IT’S TIME TO ADDRESS THE QUALITY OF RESIDENTIAL AGED CARE
Today our President Ita Buttrose spoke at the National Conference of Aged Community Services Australia about doing more to raise the profile of aged care. Who could forget that during the first Leaders’ Debate in the recent election neither leader could quite recall what aged care reform was all about.
In particular, issues surrounding the quality of residential aged care need to become more prominent on the political and social agenda. Over the past several years, consumers have shared with us stories of their experiences of residential aged care – some are good but there are many of concern.
There are dedicated, compassionate people who are working hard every day to provide the best care they can. But what is concerning is that a minority of facilities are not providing good care, and residents are not being respected and, in some cases, are subjected to physical or psychological abuse. We need urgent action to ensure that good quality residential aged care is the norm.
During her talk, Ita launched two publications.
The first publication from Alzheimer’s Australia, Quality of Residential Aged Care: The Consumer Perspective, discusses from a consumer perspective concerns about the quality of care in a minority of residential aged care facilities. It puts forward strategies to address these concerns and seeks a higher priority for tackling them.

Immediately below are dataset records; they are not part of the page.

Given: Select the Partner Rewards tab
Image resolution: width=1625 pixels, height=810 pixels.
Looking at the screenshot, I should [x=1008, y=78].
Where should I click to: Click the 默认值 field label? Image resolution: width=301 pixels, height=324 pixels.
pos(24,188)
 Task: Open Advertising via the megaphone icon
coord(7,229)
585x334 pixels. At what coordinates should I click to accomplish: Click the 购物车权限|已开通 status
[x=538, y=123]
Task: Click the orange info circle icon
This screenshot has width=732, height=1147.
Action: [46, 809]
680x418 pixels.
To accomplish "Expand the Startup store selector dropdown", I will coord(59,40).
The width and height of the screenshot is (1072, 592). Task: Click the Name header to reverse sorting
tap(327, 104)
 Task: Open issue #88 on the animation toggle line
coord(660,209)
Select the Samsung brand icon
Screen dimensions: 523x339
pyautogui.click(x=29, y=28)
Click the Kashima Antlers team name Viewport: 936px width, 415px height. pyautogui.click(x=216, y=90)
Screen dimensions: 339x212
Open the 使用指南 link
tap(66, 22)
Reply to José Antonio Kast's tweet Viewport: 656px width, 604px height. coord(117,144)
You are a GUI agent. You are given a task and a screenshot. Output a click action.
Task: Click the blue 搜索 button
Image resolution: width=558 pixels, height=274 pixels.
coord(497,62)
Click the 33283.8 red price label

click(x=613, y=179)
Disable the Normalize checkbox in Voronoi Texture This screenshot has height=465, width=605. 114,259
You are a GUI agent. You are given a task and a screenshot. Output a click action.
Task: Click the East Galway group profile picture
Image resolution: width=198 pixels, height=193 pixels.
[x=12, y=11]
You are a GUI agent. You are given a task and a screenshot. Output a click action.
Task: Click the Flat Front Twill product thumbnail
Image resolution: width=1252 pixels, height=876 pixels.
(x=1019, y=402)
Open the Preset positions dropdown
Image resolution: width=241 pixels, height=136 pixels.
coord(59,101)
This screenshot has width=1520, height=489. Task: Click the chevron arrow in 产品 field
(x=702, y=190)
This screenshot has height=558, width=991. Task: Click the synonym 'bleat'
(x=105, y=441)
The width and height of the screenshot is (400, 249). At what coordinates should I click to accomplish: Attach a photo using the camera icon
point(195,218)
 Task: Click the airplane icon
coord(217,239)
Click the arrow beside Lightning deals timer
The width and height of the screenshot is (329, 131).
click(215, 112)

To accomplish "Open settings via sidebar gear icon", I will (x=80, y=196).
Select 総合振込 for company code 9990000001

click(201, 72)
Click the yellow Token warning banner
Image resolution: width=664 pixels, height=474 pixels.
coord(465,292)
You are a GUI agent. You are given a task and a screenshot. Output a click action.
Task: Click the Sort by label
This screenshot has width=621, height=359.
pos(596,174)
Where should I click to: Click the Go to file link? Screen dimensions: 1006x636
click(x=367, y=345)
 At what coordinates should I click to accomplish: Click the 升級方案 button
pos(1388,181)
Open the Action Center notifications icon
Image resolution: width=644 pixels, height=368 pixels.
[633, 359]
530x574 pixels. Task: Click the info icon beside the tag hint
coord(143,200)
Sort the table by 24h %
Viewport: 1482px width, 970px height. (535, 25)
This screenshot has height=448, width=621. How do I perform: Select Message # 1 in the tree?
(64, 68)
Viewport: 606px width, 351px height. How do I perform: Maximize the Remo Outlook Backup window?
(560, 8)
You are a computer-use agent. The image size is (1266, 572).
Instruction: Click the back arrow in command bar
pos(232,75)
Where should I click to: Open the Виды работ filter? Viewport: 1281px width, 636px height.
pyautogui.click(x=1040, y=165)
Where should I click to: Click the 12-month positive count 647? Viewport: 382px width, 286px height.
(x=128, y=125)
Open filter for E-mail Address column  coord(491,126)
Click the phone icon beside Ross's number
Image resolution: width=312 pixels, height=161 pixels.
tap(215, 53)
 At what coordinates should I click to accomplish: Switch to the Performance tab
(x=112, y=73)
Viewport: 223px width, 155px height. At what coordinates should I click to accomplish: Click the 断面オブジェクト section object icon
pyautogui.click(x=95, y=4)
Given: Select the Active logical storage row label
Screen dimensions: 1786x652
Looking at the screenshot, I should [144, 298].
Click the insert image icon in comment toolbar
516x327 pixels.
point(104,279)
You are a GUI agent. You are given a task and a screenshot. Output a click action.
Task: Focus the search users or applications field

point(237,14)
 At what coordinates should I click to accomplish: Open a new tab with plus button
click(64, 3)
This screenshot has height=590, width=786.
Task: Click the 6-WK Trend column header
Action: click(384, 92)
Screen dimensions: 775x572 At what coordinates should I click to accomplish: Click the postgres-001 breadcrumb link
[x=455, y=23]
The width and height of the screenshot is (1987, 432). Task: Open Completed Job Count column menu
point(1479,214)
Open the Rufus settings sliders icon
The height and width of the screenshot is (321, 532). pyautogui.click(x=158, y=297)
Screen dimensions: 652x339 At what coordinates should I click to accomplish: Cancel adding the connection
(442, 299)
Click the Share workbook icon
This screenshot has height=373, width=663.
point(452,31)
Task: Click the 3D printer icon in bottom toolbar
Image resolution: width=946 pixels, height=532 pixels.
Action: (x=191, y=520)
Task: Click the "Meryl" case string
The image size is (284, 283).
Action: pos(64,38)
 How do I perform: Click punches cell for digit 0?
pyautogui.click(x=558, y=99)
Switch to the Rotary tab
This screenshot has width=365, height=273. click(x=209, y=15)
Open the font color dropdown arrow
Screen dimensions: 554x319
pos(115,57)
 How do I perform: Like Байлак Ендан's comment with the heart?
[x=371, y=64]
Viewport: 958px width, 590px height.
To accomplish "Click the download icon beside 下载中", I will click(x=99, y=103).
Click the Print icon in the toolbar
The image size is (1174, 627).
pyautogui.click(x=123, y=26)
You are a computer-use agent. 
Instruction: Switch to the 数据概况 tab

The aim is to bring providers, unions, consumers and Government together to ensure minimum standards are in place and being upheld for residents and to develop a more consumer-oriented system in the monitoring, assessment and complaints processes. This way we can begin to lay the basis for continuous improvement in quality care.
Two lines of action are proposed. Firstly, to take the short-term action necessary to give consumers greater confidence in the complaints scheme and accreditation and to ensure minimum standards are in place and being upheld for all residents.
Secondly, to develop a more consumer-oriented system by the greater involvement of consumers in the monitoring, assessment and complaints processes and by much greater transparency in the care outcomes being delivered. Funding issues are important but equally so are leadership and a culture that respects the rights and dignity of older people.
Many of the strategies proposed have been the subject of consideration before but the opportunity to make significant changes to the system has not presented itself as it does now with the current aged care reforms.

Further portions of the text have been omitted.